Collected data:
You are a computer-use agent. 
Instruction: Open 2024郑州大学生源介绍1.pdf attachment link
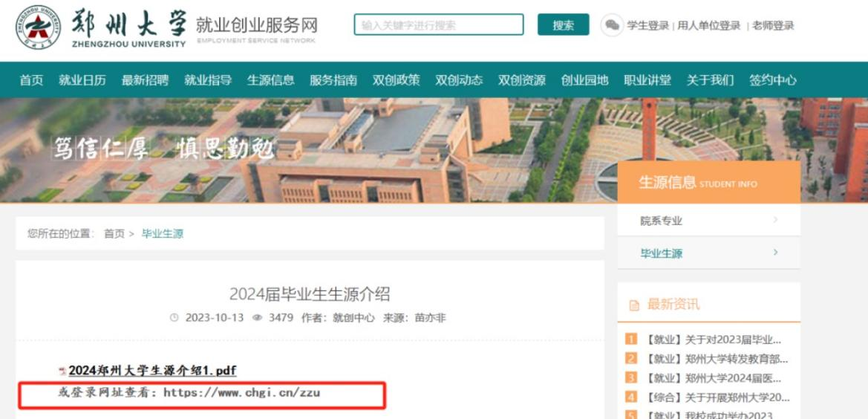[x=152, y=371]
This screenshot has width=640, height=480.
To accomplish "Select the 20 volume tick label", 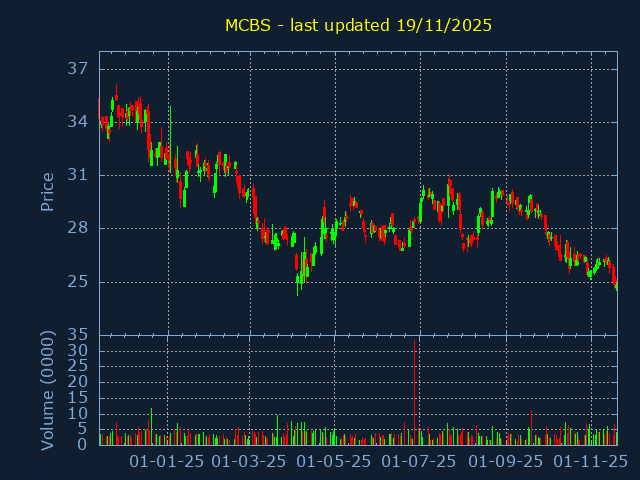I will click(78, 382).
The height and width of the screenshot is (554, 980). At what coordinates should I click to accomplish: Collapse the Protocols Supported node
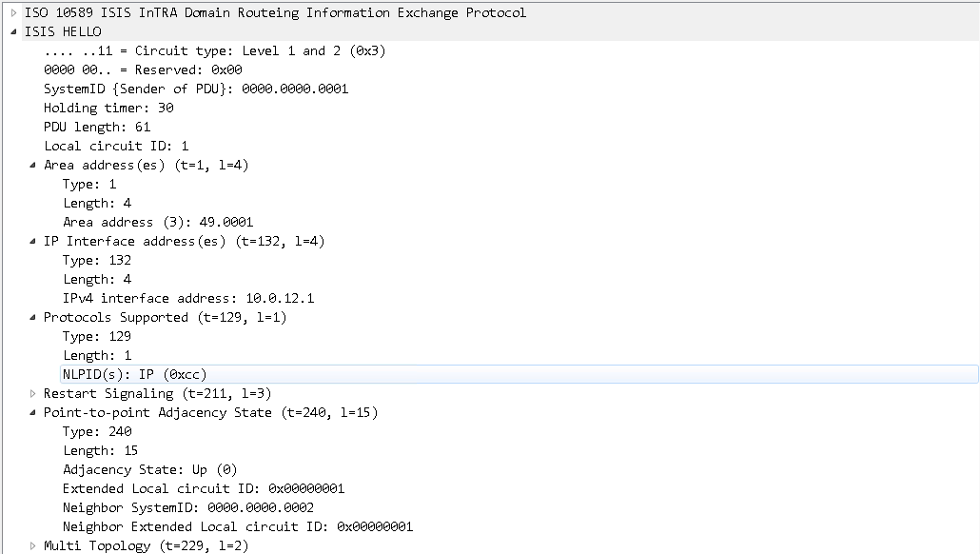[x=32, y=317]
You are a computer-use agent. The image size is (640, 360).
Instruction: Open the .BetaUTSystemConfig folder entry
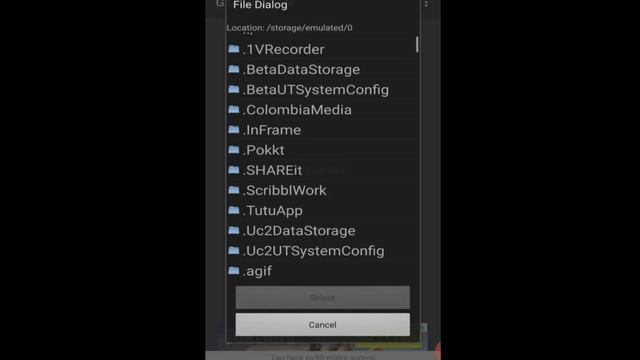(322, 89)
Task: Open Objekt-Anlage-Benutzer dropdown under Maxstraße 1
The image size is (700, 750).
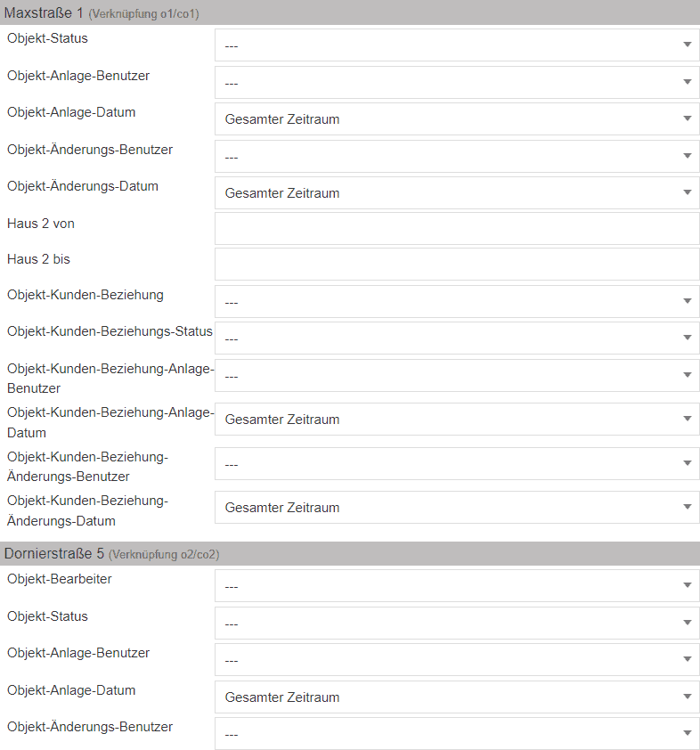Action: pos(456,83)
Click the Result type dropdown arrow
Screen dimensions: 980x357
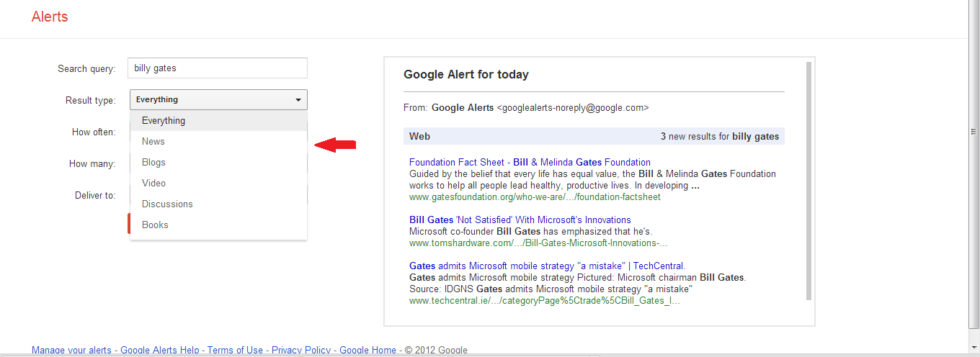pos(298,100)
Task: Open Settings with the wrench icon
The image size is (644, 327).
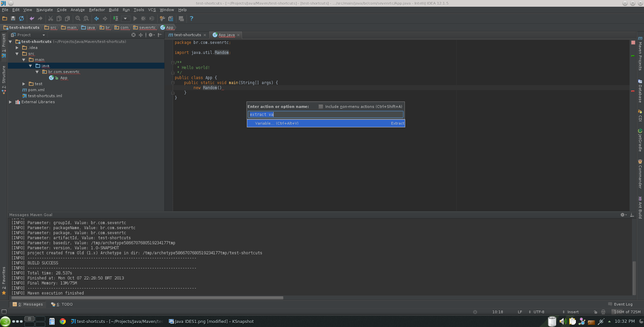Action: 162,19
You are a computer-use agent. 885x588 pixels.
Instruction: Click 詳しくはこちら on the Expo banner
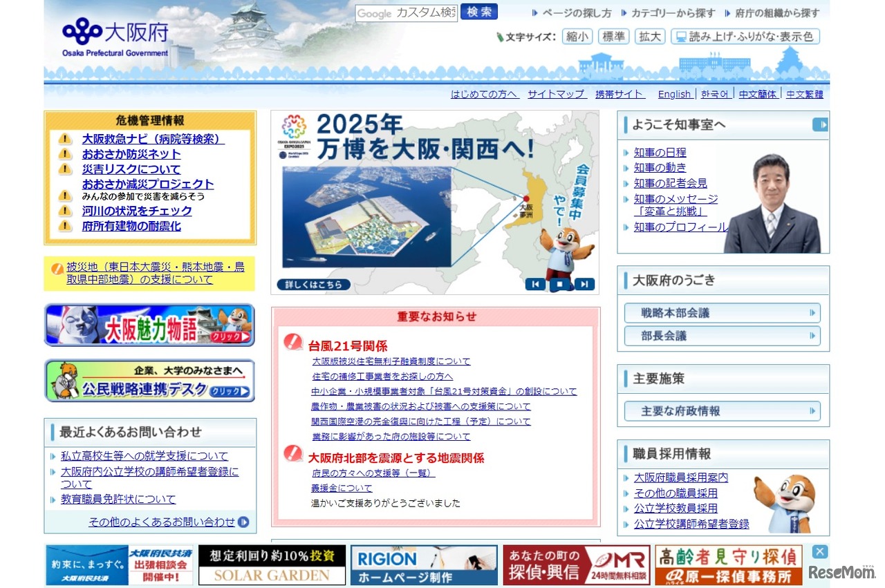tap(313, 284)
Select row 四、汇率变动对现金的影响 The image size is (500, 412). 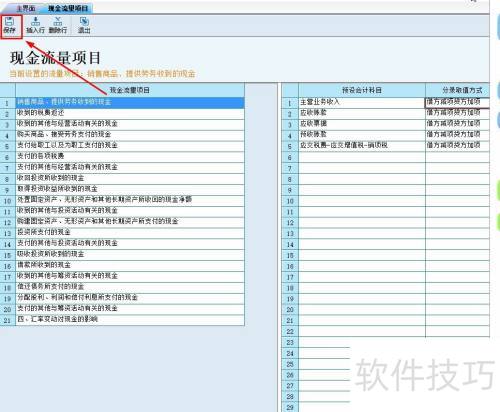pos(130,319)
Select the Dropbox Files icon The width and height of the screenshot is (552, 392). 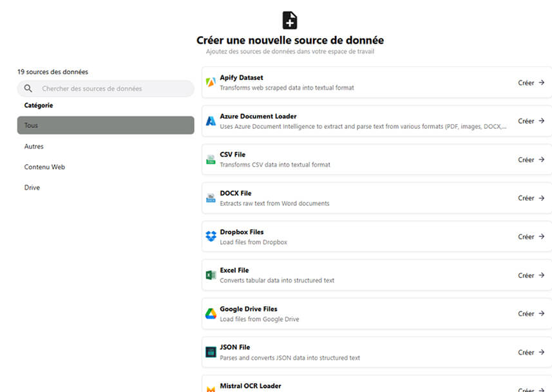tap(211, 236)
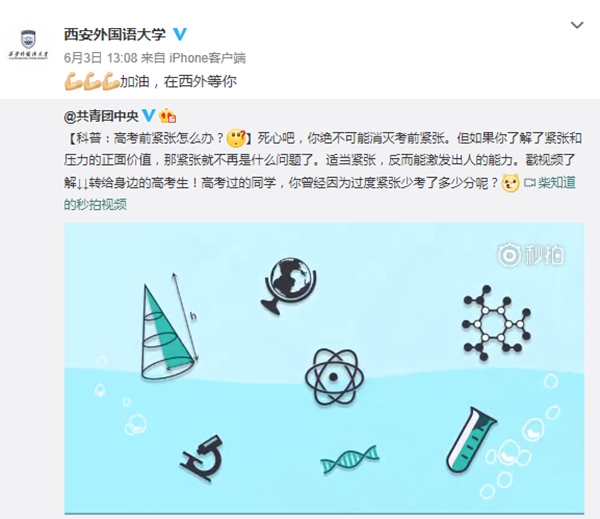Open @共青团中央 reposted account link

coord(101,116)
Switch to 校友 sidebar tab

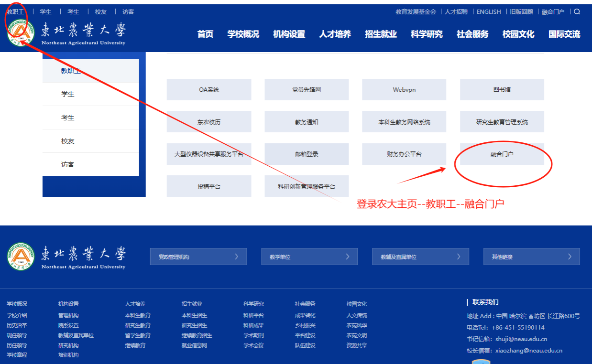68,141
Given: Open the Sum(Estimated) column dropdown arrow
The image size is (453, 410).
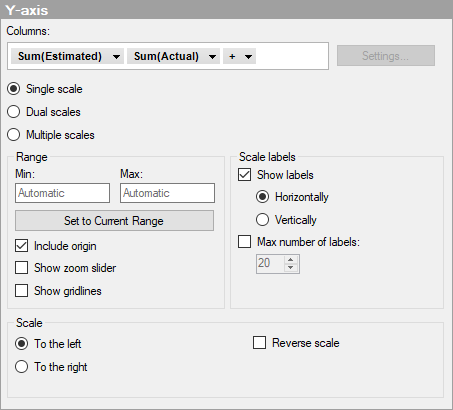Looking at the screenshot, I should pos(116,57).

▸ WHAT TO DO:
Please state only the number of lines above that hold the string "computer".

▸ SOLUTION TO THE EXERCISE:
3